AIM OF THE EXERCISE
Go over the lines below, and when one contains the word "Switch", copy it.
......
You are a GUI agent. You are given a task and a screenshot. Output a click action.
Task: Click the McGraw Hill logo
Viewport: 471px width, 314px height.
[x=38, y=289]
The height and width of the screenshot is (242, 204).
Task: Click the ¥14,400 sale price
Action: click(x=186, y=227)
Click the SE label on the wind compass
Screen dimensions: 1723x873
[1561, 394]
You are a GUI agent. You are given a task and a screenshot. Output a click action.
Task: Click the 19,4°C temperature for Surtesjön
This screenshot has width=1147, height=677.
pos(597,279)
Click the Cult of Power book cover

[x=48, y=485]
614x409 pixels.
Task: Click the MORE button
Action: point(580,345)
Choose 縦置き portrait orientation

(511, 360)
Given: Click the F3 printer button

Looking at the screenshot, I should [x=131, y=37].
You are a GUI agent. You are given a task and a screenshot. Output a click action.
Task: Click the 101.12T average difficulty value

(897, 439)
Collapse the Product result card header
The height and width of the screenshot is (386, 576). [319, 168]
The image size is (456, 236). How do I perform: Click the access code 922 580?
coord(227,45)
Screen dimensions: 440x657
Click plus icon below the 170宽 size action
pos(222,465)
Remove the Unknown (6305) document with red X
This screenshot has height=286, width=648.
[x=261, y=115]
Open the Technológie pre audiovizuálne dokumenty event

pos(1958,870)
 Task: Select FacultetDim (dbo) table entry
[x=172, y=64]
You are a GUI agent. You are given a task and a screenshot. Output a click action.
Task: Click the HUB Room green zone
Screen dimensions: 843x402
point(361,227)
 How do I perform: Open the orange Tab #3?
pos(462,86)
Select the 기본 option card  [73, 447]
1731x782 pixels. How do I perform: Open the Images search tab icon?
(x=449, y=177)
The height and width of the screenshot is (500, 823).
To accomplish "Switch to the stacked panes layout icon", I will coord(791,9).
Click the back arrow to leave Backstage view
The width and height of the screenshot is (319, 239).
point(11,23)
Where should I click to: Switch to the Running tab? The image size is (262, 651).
......
RESPONSE AREA
To accomplish "Switch to the stacked panes layout icon", I will coord(791,9).
Where should I click to: Switch to the Running tab? The image size is (262, 651).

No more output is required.